== Excerpt to read ==
Hello Trent,

many thanks for the insights. We always suggest to use 4kN over 512e HDDs
to our users.

As we recently found out, is that WD Support offers a tool called HUGO to
reformat 512e to 4kN drives with "hugo format -m <model_number> -n max
--fastformat -b 4096" in seconds.
Maybe that helps someone that has bought the wrong disk.

--
Martin Verges
Managing director

Mobile: +49 174 9335695
E-Mail: martin.ver...@croit.io
Chat: https://t.me/MartinVerges

croit GmbH, Freseniusstr. 31h, 81247 Munich
CEO: Martin Verges - VAT-ID: DE310638492
Com. register: Amtsgericht Munich HRB 231263

Web: https://croit.io
YouTube: https://goo.gl/PGE1Bx


Am Fr., 10. Mai 2019 um 10:00 Uhr schrieb Trent Lloyd <
trent.ll...@canonical.com>:

> I recently was investigating a performance problem for a reasonably sized
> OpenStack deployment having around 220 OSDs (3.5" 7200 RPM SAS HDD) with
> NVMe Journals. The primary workload is Windows guests backed by Cinder RBD
> volumes.
> This specific deployment is Ceph Jewel (FileStore + SimpleMessenger) which
> while it is EOL, the issue is reproducible on current versions and also on
> BlueStore however for different reasons than FileStore.
>
> Generally the Ceph cluster was suffering from very poor outlier
> performance, the numbers change a little bit depending on the exact
> situation but roughly 80% of I/O was happening in a "reasonable" time of
> 0-200ms but 5-20% of I/O operations were taking excessively long anywhere
> from 500ms through to 10-20+ seconds. However the normal metrics for commit
> and apply latency were normal, and in fact, this latency was hard to spot
> in the performance metrics available in jewel.
>
> Previously I more simply considered FileStore to have the "commit" (to
> journal) stage where it was written to the journal and it is OK to return
> to the client and then the "apply" (to disk) stage where it was flushed to
> disk and confirmed so that the data could be purged from the journal.
> However there is really a third stage in the middle where FileStore submits
> the I/O to the operating system and this is done before the lock on the
> object is released. Until that succeeds another operation cannot write to
> the same object (generally being a 4MB area of the disk).
>
> I found that the fstore_op threads would get stuck for hundreds of MS or
> more inside of pwritev() which was blocking inside of the kernel. Normally
> we expect pwritev() to be buffered I/O into the page cache and return quite
> fast however in this case the kernel was in a few percent of cases blocking
> with the stack trace included at the end of the e-mail [1]. My finding from
> that stack is that inside __block_write_begin_int we see a call to
> out_of_line_wait_on_bit call which is really an inlined call for
> wait_on_buffer which occurs in linux/fs/buffer.c in the section around line
> 2000-2024 with the comment "If we issued read requests - let them
> complete." (
> https://github.com/torvalds/linux/blob/a2d635decbfa9c1e4ae15cb05b68b2559f7f827c/fs/buffer.c#L2002
> )
===
== Data extract ==
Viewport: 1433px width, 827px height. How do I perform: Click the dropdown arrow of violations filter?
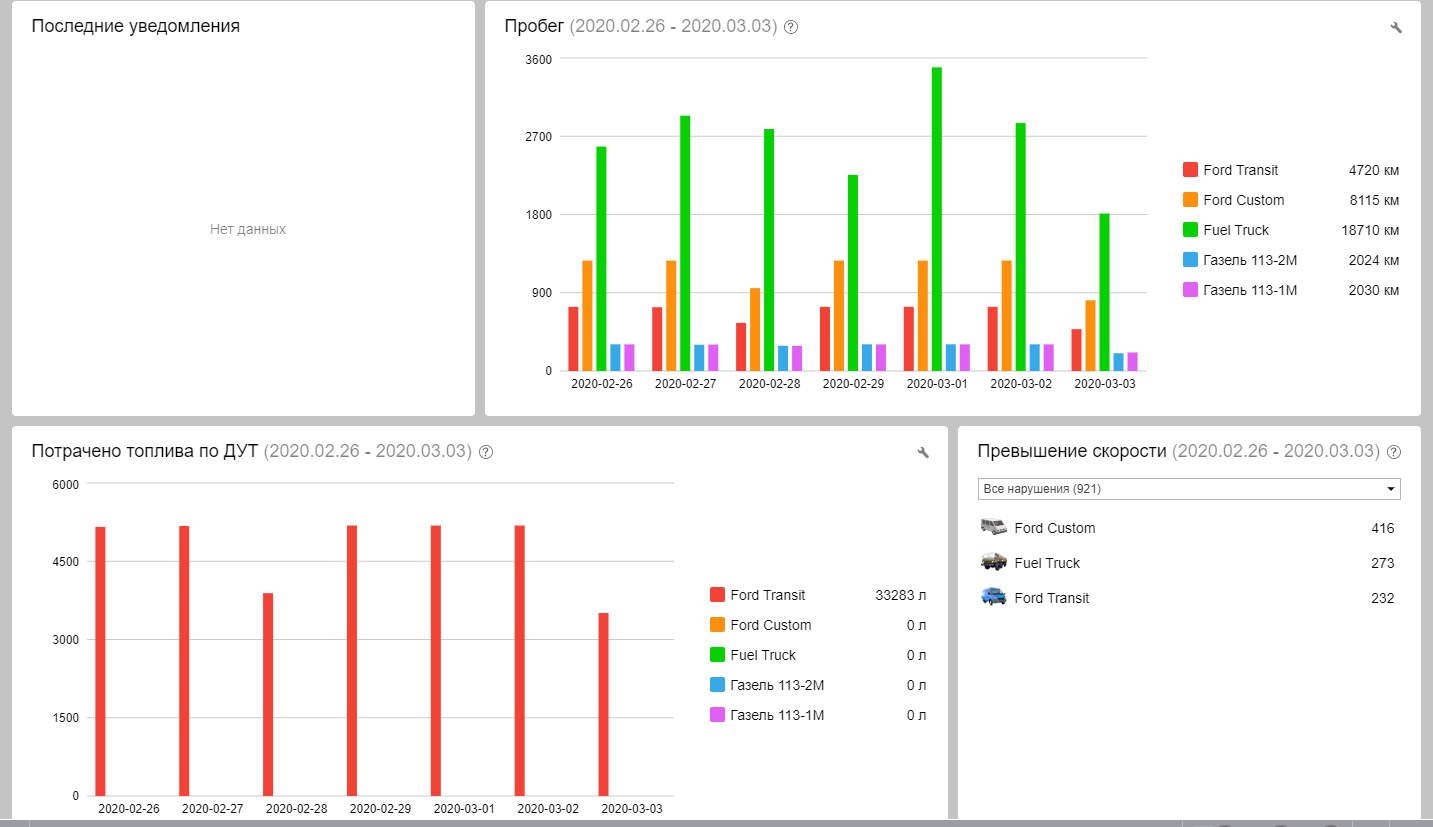(x=1390, y=489)
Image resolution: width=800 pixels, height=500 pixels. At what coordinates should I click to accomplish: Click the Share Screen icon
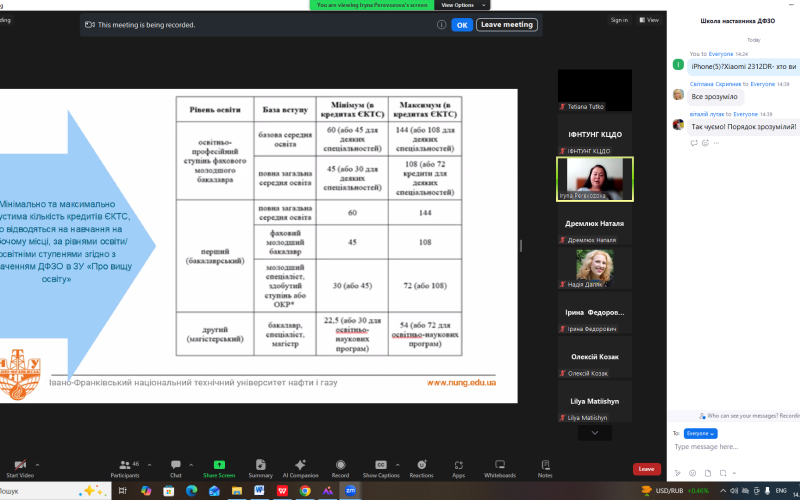pos(219,465)
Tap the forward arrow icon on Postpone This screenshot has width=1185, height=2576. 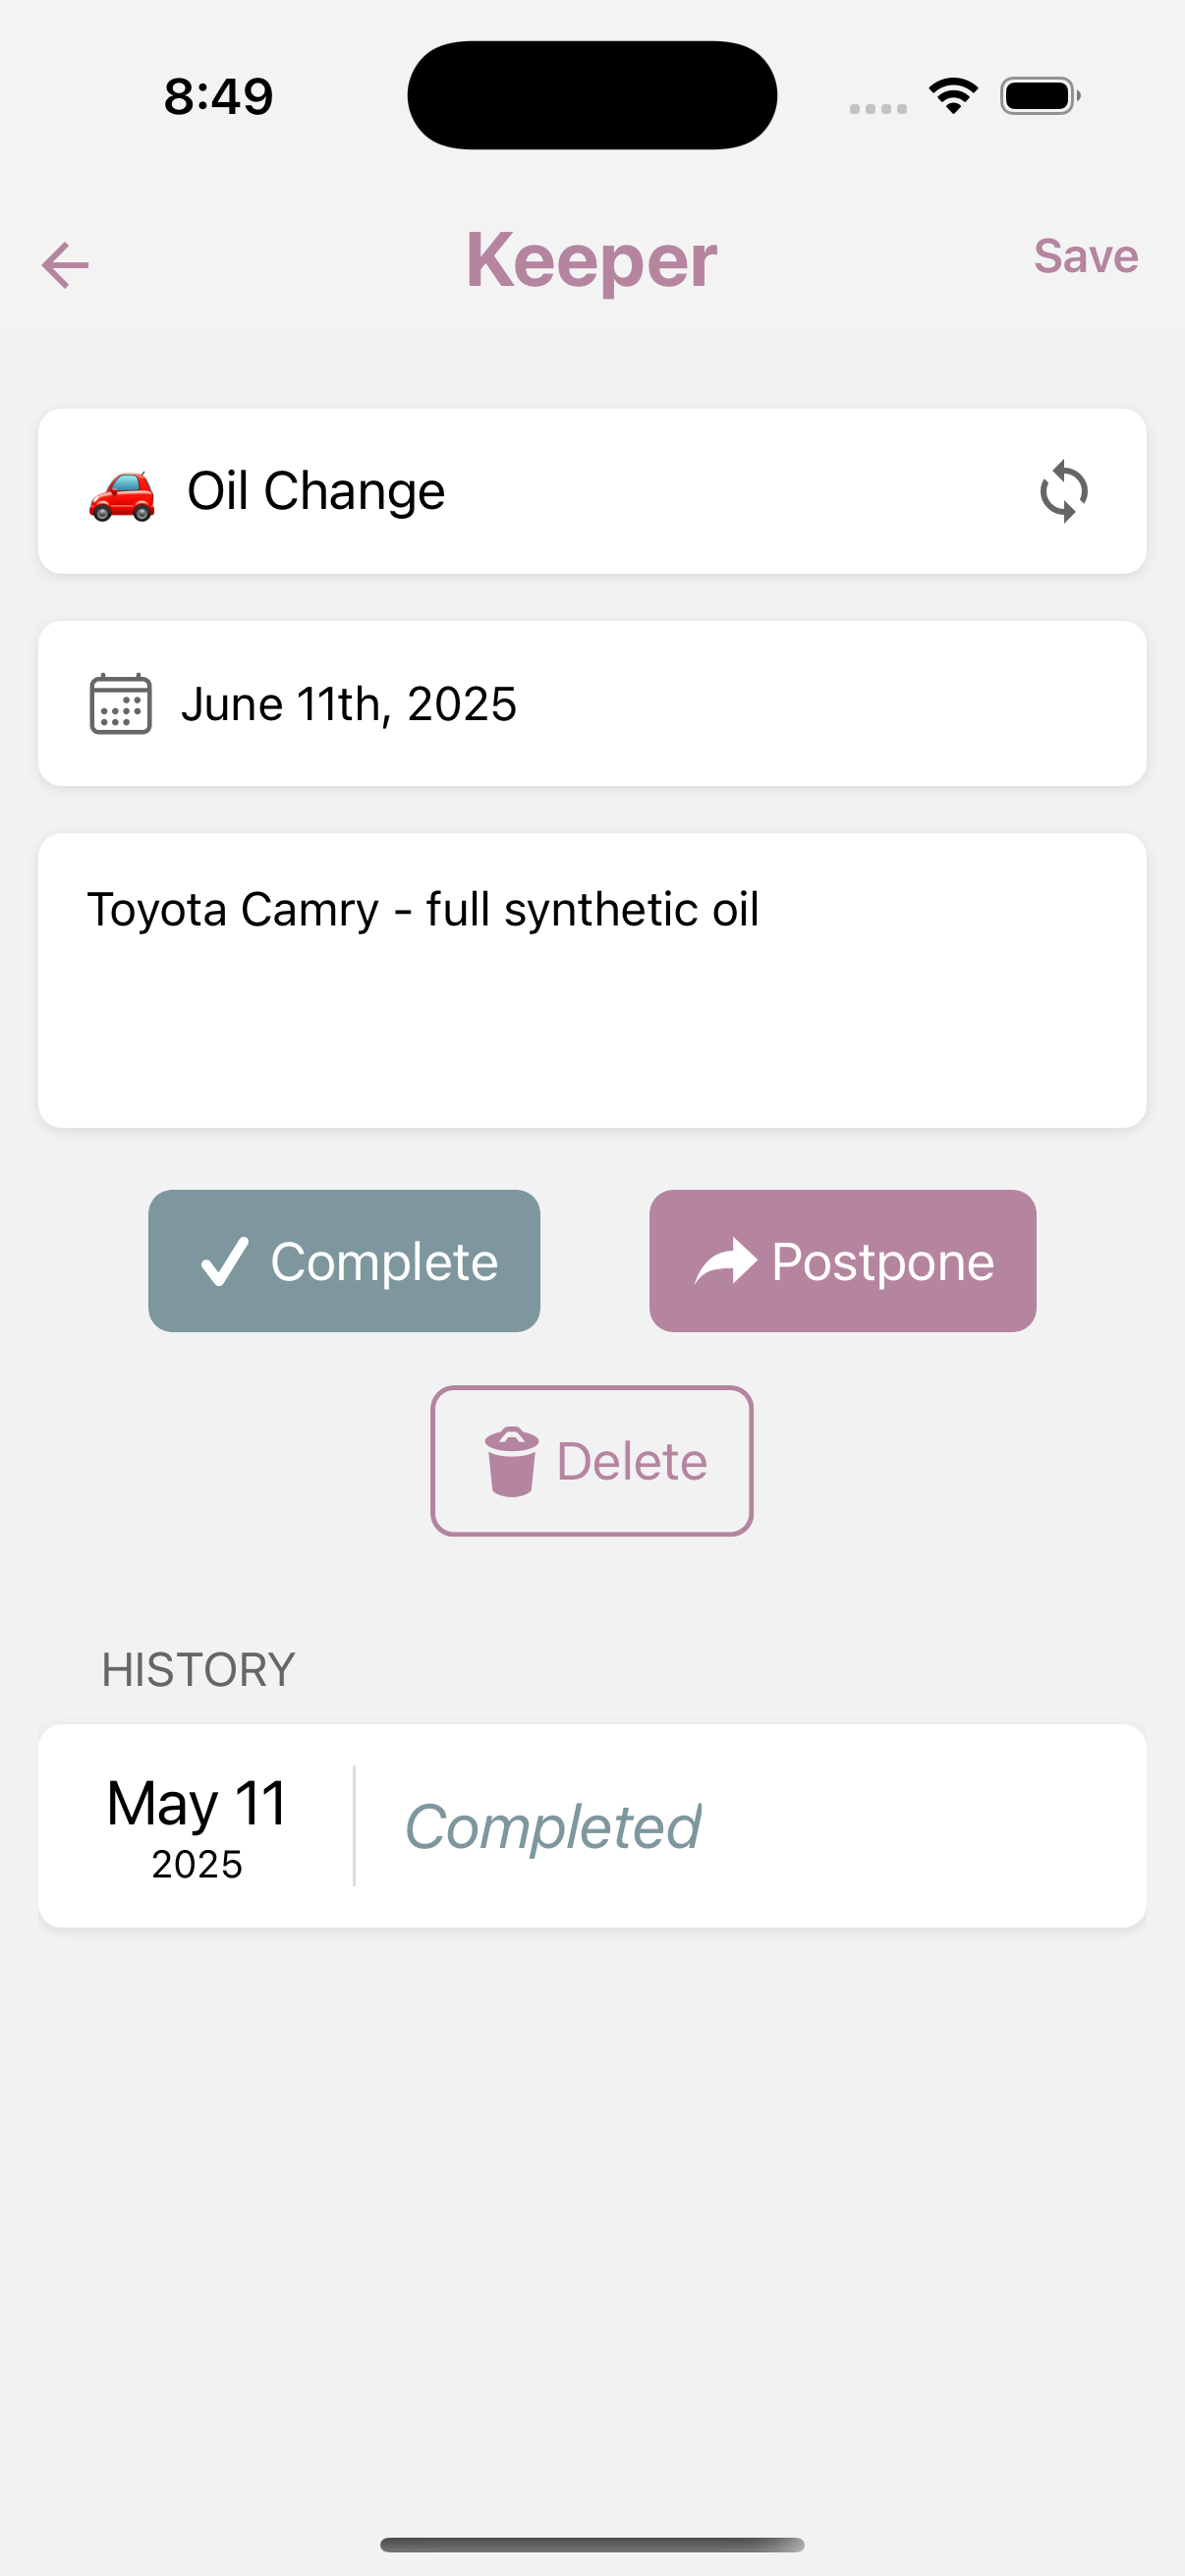[x=726, y=1261]
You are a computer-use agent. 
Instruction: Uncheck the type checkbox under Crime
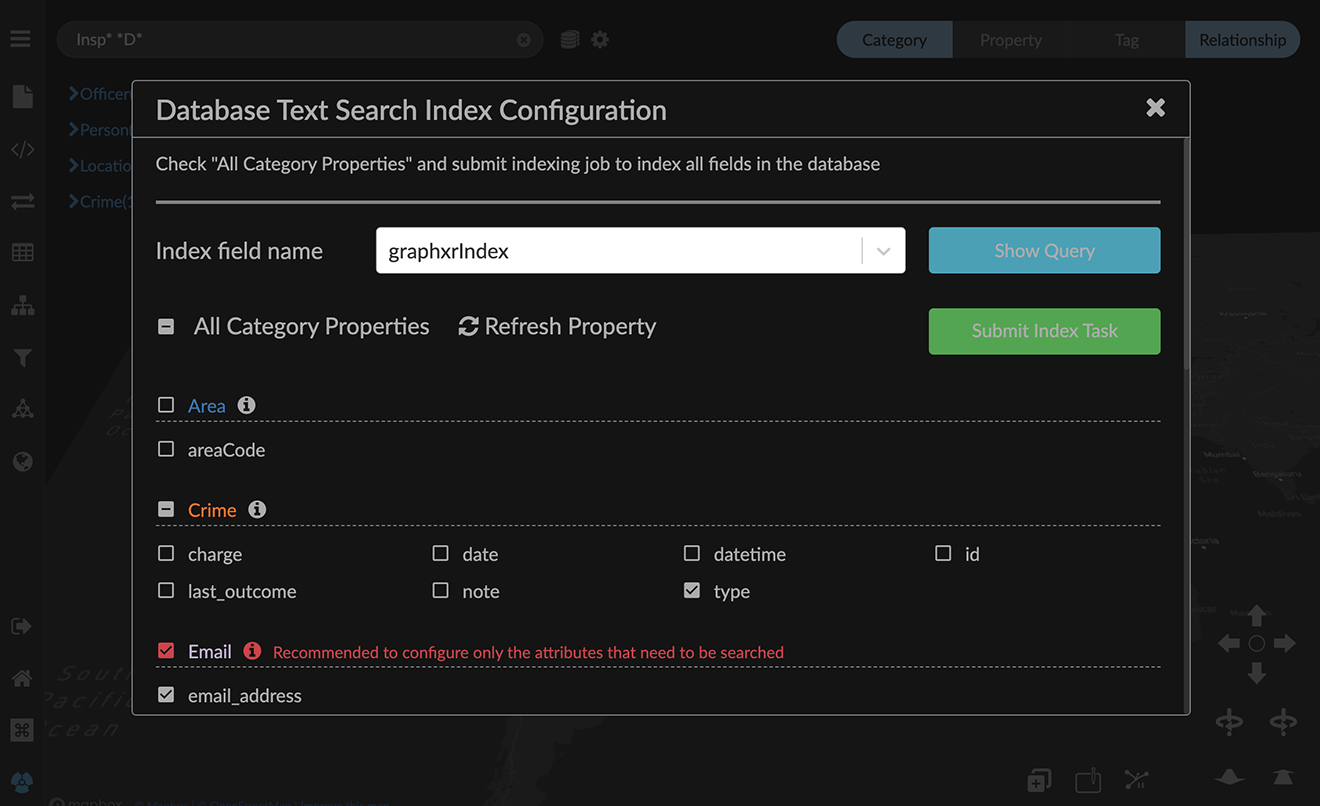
===
Written tasks =
**a.** Translate this sentence from the Ceph mailing list message into German: "Maybe that helps someone that has bought the wrong disk."
**b.** Put the part of the records that opens with the line containing "You are a computer-use agent." and runs through the end of the records into a numbered list, without blank lines. Include both ends and leave the pictures out.
The Ceph mailing list message and the records come from separate, unrelated sources.

Full answers =
**a.** Vielleicht hilft das jemandem, der die falsche Festplatte gekauft hat.

**b.**
1. You are a computer-use agent. 
2. Instruction: Uncheck the type checkbox under Crime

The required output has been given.